3. Fédérer les professionnels de santé

Le soin ne saurait être exclusivement évalué à l’aune de la pratique purement médicale. La coordination de l’équipe soignante doit permettre d’assurer la globalité de la prise en charge des patients. Dans de très nombreuses situations (handicap, dépendance, précarité), l’action à entreprendre est globale, médico-sociale, faisant appel à tous les professionnels concernés qui doivent travailler en équipes.

4. Laisser la créativité des équipes s’épanouir

Si les compétences des professionnels de santé sont acquises lors de leur formation initiale, il est crucial de prendre en compte les acquis de l’expérience. Une auxiliaire de vie aura une acuité particulière pour reconnaître des signaux faibles qui aident à orienter des choix médicaux. Une infirmière de pratiques avancées assumera des fonctions de coordination, d’évaluation et de certaines prescriptions. Un pharmacien jugera de la thérapie médicamenteuse la mieux adaptée. L’autonomie des professionnels, des établissements mais aussi des territoires devient le point cardinal de la nouvelle organisation par opposition à un modèle actuel où la réglementation et le contrôle « de loin » priment. À cet égard, un investissement massif dans le numérique doit être opéré pour permettre ces nouvelles logiques de coopération et de partage.

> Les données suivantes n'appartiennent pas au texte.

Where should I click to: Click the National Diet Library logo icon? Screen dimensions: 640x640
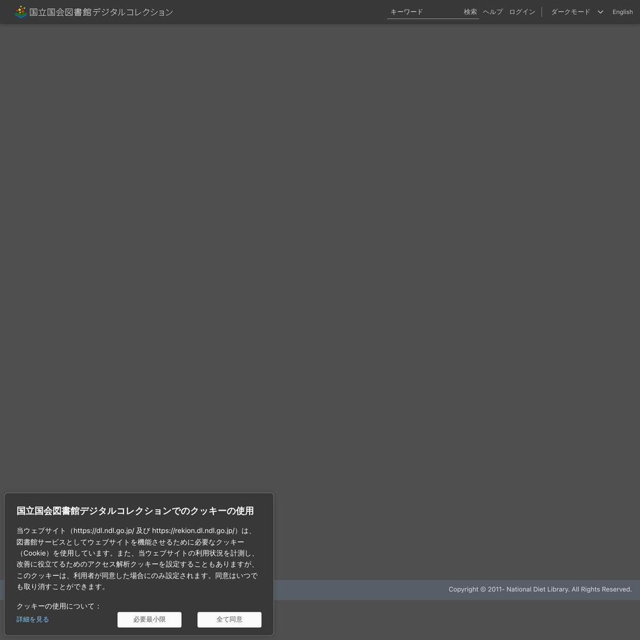[20, 12]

5. Définir une gouvernance en repensant l’organisation et le management sur le terrain

La gouvernance des équipes doit se penser localement et s’appuyer sur la confiance et la reconnaissance du savoir-faire. Le management actuel est plus axé sur la seule gestion administrative des ressources humaines que sur l’accompagnement des malades et des talents des professionnels. Les décisionnaires sanitaires dépendent de l’agence régionale de santé (ARS) et de la CPAM, et ceux du médico-social du conseil départemental : il faut unifier les actions en impliquant fortement les régions dans la politique de santé et en les responsabilisant financièrement. Celles-ci coordonneront les acteurs via les ARS dont elles assureront désormais le pilotage.

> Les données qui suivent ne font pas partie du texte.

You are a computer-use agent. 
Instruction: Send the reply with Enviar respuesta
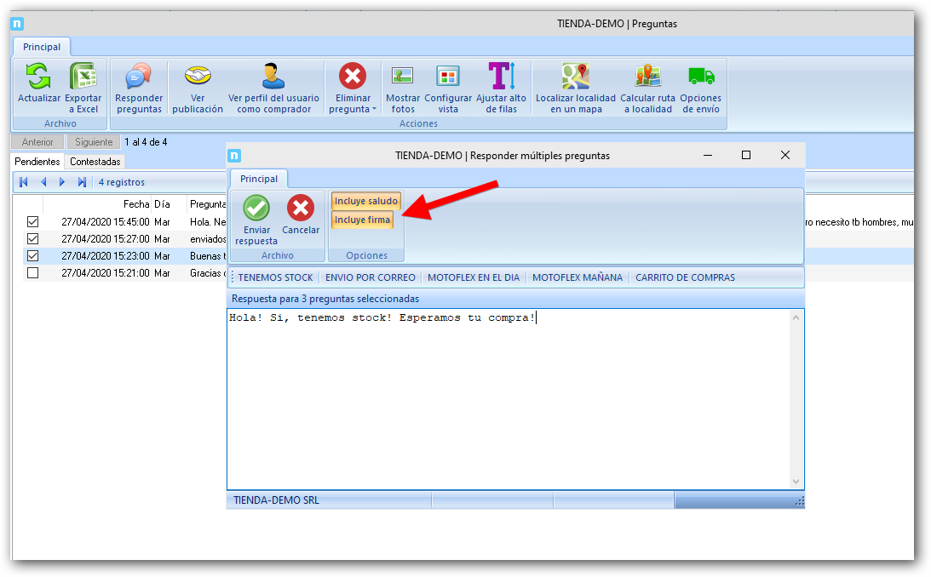(x=256, y=209)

6. Offrir la liberté d’agir

Accepter les différences, c’est reconnaître que les besoins de santé ne sont pas identiques dans tous les territoires, ni entre toutes les catégories sociales. Il est temps de passer de l’État gérant à l’État garant, si l’on veut stopper l’entropie organisationnelle et financière qui contribue à la détérioration du système. La capacité d’innover et d’expérimenter doit être reconnue et la liberté doit devenir la règle.

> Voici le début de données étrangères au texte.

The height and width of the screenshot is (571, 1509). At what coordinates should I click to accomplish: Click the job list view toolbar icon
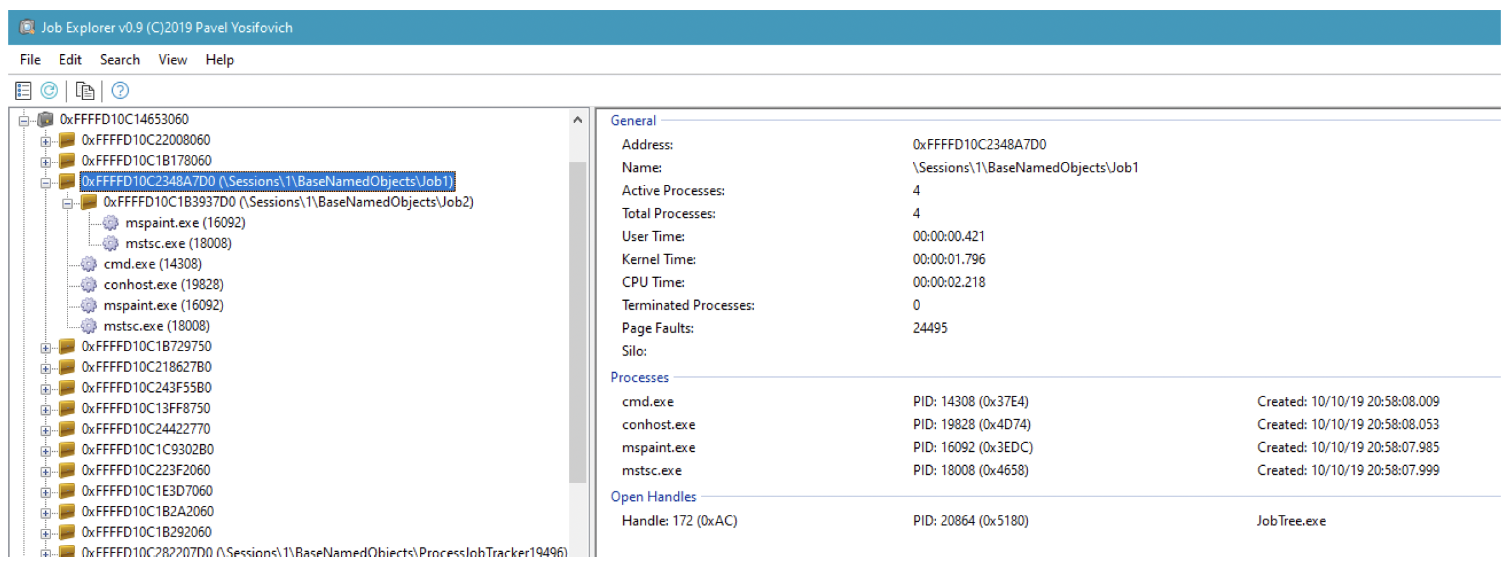(24, 91)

7. Fluidifier les financements

Afin de pouvoir rapidement mettre à disposition des moyens humains et budgétaires qui répondent aux attentes de professionnels et des malades, il faut mettre en place des financements au plus près du terrain, en phase avec les logiques de travail en équipe. Le Fonds d’intervention régional, calculé sur une base populationnelle, doit devenir la priorité des ARS. Ces fonds ne pourront plus être utilisés pour d’autres objectifs, notamment financiers (règlement de dettes d’établissement par exemple).

8. Graduer l’accès aux soins depuis la prévention et les soins de premier recours jusqu’à l’hôpital

L’équipe de soins intervenant quotidiennement auprès du malade, le besoin en médecine de ville sera plus espacé dans le temps, notamment dans le cadre des pathologies chroniques. La gestion du système de santé depuis sa base paramédicale utilisera au mieux les ressources intermédiaires (maison de santé pluriprofessionelle, maison de garde, hôpital de proximité, télémédecine…) en graduant l’accès pour réserver les situations cliniques les plus complexes aux superspécialistes hospitaliers et libéraux mobilisant les plateaux techniques lourds.

9. Ne plus penser en lits mais en réseau

Le lit est une unité de valeur obsolète au sein de l’hôpital. C’est sa quantité qui explique le poids financier des 3 000 structures hospitalières (35 % des dépenses d’assurance-maladie). Débarrassé de sa course au gigantisme et de la multiplication des établissements, l’hôpital concentrera ses efforts financiers sur la recherche et l’excellence médicale.